--- start of Page excerpt ---

State Theatre Company
Of South Australia
Dunstan Playhouse
November 20. Until December 8.

Reviewed by Murray Bramwell

As Adam Cook’s 2007 State Theatre season draws to a close, it cannot be said that it has been his best. To seize the word back from Summer Heights parlance, it has been a random experience. While Cook has never made claims for any themes and threads – in fact, quite the reverse – the jump from one production to the next has often seemed enigmatic without being intriguing. This Uncharted Hour proved an introspective beginning, while the one act plays of Triple Threat, followed by the accomplished Doubt, hardly created momentum. Hamlet, especially Cameron Goodall’s lead performance, created a stir but the new Australian work Lion Pig Lion was flawed and failed to spark. That left us with LyreBird, a diverting but minor chamber work, and, then, the last cartridge in the chamber – Tom Stoppard’s The Real Thing.

There is no doubting Tom Stoppard’s brilliance and he has written a number of modern classics – Travesties and Jumpers in the early Seventies, more recently the marvelous Arcadia, as well as (a neat program match for this year’s Hamlet perhaps ?) Rosencrantz and Guildenstern Are Dead. The Real Thing, however, is not in the same league and time has not improved it. Written in 1982, it was previously staged by State Theatre in the late Eighties with John Gaden in the lead role of Henry – and not even his conspicuous charms could give the play conviction or appeal.

Opening in an English drawing room with Max playing with a deck of cards and his wife Charlotte back late from a trip to Europe, the play swiftly shifts from brittle romance to brittle pique as it becomes evident that, without her passport, Charlotte has traveled less distance and gone quite a lot further away. This glimpse of infidelity, we then discover, is not the real thing but a scene from a play, The House of Cards, written by the playwright Henry who, in no time at all and unbeknownst to his real wife Charlotte, is enacting these very events with the actor Max’s real wife Annie. This, then, is the Stoppard theatrical switcheroo, plays within plays, followed by copious questions about love and art, and what is real and what is passing fancy.

--- end of Page excerpt ---

Short problem 1:
According to the review, who played Henry when State Theatre previously staged The Real Thing in the late Eighties?
The rows after the review come from a separate, unrelated source.

--- start of Stored records ---

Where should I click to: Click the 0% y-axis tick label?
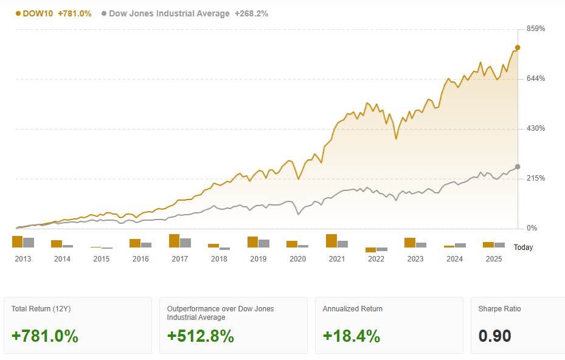pyautogui.click(x=532, y=228)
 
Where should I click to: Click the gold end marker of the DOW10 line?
pyautogui.click(x=518, y=47)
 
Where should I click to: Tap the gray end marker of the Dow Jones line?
pyautogui.click(x=518, y=167)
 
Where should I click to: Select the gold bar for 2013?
pyautogui.click(x=17, y=241)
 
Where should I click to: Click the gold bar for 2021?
pyautogui.click(x=331, y=241)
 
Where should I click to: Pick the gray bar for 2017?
pyautogui.click(x=185, y=243)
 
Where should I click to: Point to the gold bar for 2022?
pyautogui.click(x=370, y=249)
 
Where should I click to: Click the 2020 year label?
pyautogui.click(x=297, y=258)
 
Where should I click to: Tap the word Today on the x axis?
pyautogui.click(x=523, y=248)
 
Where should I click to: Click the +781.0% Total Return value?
pyautogui.click(x=45, y=336)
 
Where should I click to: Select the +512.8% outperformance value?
pyautogui.click(x=201, y=336)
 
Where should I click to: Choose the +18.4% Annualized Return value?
pyautogui.click(x=352, y=336)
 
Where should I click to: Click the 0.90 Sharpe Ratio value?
pyautogui.click(x=495, y=336)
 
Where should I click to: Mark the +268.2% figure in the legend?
pyautogui.click(x=251, y=13)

--- end of Stored records ---

Short problem 2:
From the rows, return every line exactly, beginning with the line that contains "Where should I click to: Pick" and continuing through the line that contains "pyautogui.click(x=523, y=248)".

Expected output 1:
John Gaden

Expected output 2:
Where should I click to: Pick the gray bar for 2017?
pyautogui.click(x=185, y=243)
 
Where should I click to: Point to the gold bar for 2022?
pyautogui.click(x=370, y=249)
 
Where should I click to: Click the 2020 year label?
pyautogui.click(x=297, y=258)
 
Where should I click to: Tap the word Today on the x axis?
pyautogui.click(x=523, y=248)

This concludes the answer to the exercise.